Accurate prediction of peptide–protein interactions (PepPI) is crucial for advancing peptide-based anticancer drug design. In this study, we introduce ProVenTL, a computer-aided molecular design framework that leverages transfer learning and protein language model embeddings to enhance PepPI prediction accuracy and interpretability. Two complementary strategies were explored: (i) fine-tuning a CAMP model pretrained on large-scale PepPI data from the Protein Data Bank (PDB) using a curated dataset of Calloselasma rhodostoma venom peptides and cancer-related proteins, and (ii) integrating ProtT5 embeddings with stacked autoencoder–deep neural networks (SAE–DNN) and TabNet classifiers.
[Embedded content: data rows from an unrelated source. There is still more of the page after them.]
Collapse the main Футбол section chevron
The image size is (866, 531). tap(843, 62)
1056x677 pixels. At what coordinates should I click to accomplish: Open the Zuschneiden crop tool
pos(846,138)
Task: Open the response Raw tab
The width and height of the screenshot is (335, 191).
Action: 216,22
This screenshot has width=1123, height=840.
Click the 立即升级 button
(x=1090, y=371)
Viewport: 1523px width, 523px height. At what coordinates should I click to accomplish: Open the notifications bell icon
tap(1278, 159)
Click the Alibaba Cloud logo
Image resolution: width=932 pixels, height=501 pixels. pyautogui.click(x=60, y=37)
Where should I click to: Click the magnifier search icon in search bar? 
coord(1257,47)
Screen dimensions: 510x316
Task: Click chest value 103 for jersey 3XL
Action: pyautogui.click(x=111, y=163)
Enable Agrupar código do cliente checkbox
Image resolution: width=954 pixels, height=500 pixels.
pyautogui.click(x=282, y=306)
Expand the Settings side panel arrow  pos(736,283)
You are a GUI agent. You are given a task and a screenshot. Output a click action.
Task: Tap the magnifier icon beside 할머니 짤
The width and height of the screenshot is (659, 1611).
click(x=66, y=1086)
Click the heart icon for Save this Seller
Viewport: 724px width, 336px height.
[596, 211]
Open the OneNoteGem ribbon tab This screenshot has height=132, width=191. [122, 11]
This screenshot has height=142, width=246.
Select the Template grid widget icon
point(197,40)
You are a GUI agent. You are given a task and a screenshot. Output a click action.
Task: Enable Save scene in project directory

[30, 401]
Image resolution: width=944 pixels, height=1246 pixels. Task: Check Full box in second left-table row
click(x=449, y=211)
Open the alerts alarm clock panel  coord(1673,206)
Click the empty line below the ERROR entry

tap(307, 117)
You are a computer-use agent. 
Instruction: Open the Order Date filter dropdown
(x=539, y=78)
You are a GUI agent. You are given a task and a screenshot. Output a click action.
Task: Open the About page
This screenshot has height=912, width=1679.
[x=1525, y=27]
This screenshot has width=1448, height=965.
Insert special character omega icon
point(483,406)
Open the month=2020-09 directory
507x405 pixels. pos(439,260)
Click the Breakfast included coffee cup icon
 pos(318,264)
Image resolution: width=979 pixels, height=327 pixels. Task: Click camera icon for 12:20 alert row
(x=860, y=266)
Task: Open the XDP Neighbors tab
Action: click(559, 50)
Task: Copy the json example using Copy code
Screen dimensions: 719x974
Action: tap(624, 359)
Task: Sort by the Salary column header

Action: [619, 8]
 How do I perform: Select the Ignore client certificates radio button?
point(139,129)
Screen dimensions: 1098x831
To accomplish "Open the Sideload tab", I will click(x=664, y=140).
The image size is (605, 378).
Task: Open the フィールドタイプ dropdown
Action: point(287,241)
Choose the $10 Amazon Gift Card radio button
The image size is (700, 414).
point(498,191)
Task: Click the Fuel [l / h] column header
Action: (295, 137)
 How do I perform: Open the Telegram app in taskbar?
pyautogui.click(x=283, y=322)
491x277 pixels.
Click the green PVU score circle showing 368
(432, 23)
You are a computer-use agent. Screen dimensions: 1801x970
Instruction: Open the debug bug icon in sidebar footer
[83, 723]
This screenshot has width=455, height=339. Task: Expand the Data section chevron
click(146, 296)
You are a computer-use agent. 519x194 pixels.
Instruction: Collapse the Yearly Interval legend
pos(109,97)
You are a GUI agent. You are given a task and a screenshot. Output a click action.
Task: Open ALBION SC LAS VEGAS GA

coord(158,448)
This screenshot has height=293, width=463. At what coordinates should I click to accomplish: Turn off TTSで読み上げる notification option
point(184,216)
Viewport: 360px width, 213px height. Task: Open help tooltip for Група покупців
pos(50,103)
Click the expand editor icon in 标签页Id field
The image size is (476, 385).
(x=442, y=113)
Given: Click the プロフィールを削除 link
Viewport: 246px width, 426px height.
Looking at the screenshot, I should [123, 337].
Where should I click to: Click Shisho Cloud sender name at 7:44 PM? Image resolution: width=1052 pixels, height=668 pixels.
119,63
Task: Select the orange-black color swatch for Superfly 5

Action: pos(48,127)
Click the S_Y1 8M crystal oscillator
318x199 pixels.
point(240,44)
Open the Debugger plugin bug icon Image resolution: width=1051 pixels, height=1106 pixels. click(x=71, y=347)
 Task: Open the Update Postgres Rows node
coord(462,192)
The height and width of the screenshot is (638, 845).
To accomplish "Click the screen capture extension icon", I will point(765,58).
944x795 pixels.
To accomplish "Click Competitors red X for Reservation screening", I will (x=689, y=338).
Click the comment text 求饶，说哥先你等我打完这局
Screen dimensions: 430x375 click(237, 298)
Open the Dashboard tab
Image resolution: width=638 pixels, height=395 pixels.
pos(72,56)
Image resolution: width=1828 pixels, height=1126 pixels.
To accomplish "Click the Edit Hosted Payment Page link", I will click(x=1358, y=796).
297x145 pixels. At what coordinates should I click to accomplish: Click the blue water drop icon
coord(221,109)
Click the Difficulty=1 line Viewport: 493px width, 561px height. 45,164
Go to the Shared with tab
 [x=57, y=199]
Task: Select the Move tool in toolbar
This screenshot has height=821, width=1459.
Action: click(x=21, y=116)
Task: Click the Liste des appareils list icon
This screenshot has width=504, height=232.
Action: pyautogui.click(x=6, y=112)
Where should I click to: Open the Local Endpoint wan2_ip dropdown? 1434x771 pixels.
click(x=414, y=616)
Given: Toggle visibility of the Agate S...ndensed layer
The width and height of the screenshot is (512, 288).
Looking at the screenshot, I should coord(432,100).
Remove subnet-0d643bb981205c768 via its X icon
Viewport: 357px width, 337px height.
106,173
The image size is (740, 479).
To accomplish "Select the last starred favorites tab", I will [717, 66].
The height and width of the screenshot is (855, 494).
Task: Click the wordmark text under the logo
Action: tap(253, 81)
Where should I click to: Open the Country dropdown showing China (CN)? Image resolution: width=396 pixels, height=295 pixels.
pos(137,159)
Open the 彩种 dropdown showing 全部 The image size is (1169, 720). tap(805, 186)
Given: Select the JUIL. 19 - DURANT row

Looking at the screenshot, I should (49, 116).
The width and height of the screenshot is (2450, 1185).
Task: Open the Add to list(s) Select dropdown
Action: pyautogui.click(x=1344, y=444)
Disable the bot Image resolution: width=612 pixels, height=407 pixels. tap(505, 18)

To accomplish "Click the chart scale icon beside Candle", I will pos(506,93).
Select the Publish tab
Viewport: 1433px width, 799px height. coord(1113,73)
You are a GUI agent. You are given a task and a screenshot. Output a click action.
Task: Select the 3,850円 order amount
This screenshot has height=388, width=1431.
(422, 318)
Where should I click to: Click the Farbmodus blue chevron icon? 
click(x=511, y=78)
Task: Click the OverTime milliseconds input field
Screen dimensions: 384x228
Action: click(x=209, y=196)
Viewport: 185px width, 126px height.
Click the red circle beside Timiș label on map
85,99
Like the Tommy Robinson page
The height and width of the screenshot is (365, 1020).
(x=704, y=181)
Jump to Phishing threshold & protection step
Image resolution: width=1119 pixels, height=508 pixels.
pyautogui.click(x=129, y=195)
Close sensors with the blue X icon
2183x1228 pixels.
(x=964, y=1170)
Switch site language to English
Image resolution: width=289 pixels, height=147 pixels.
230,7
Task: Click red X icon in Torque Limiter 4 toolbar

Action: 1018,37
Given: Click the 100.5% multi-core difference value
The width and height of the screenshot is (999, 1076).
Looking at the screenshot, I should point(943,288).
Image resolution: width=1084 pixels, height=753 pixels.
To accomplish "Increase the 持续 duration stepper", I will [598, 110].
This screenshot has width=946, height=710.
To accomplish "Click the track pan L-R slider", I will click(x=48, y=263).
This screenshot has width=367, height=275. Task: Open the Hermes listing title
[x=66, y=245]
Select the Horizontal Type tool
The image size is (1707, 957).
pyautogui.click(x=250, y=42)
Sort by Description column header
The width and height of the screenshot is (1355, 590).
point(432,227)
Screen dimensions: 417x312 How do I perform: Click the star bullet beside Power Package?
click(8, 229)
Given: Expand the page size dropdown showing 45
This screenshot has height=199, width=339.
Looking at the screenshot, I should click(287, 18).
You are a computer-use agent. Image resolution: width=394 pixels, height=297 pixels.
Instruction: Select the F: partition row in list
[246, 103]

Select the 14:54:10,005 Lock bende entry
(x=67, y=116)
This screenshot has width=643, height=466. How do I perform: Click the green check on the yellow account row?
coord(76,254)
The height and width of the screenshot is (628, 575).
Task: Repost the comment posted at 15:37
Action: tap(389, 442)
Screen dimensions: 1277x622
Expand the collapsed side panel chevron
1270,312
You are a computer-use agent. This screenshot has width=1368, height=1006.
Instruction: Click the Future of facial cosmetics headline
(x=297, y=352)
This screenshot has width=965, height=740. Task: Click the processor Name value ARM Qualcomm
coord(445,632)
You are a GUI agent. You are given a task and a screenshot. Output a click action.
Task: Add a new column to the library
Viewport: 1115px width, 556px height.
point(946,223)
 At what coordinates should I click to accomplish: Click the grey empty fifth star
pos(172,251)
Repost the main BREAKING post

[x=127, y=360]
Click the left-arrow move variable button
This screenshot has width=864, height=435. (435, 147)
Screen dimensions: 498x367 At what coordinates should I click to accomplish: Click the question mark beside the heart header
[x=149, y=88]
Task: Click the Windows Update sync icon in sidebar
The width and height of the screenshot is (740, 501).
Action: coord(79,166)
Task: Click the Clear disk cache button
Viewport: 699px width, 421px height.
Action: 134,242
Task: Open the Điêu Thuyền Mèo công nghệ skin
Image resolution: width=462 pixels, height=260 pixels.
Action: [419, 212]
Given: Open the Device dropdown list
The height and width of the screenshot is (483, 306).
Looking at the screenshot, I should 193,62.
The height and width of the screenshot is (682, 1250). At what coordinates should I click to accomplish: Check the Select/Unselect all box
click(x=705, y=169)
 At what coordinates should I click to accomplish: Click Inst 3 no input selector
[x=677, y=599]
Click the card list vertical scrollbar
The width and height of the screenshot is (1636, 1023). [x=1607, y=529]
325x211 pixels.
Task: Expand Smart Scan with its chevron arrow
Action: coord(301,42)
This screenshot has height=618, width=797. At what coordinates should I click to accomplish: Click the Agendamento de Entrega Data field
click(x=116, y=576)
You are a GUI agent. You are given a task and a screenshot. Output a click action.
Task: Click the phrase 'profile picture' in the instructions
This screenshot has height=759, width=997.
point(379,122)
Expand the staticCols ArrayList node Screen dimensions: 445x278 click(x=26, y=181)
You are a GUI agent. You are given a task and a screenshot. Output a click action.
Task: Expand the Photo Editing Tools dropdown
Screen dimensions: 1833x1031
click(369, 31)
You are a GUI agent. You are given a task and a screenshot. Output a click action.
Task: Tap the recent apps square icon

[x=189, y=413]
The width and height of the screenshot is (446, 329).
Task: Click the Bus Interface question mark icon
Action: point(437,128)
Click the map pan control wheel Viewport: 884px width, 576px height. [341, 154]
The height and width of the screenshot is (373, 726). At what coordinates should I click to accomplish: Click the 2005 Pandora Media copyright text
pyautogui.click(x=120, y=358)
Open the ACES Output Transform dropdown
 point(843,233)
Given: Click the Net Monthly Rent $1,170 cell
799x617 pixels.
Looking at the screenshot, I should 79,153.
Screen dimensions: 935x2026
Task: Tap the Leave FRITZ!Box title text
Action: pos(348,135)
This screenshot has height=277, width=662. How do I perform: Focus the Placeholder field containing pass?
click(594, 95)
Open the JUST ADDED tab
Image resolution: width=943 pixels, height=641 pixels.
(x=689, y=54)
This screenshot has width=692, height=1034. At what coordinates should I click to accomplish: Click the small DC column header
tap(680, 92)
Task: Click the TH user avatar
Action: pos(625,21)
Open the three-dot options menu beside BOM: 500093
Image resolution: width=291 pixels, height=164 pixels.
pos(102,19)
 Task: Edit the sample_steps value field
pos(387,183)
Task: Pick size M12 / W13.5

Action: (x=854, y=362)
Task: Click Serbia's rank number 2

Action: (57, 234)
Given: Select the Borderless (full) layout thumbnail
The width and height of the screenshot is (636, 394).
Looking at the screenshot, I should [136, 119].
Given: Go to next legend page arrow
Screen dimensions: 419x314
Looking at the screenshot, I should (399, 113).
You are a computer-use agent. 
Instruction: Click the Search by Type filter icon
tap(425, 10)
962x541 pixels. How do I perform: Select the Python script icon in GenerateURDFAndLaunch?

Models were comprehensively benchmarked against baseline configurations and representative deep-learning approaches using standard classification metrics, while biological relevance was evaluated through functional enrichment and pathway analysis of top-ranked predictions. Compared with baseline configurations and conventional deep-learning approaches, the ProtT5-based SAE–DNN model achieved the best performance (accuracy = 0.78; ROC–AUC = 0.86), demonstrating improved generalization capability on a small, domain-specific venom peptide dataset. The model identified key targets such as TRBC2, CD274, HIF1AN, PCSK9, and PLAU, which are associated with pathways involved in immune suppression, hypoxia regulation, lipid metabolism, and metastasis. This study highlights the utility of transfer learning and protein language models for PepPI prediction in data-limited scenarios and establishes a computational framework for prioritizing snake-venom-derived peptides for anticancer drug discovery and future experimental validation.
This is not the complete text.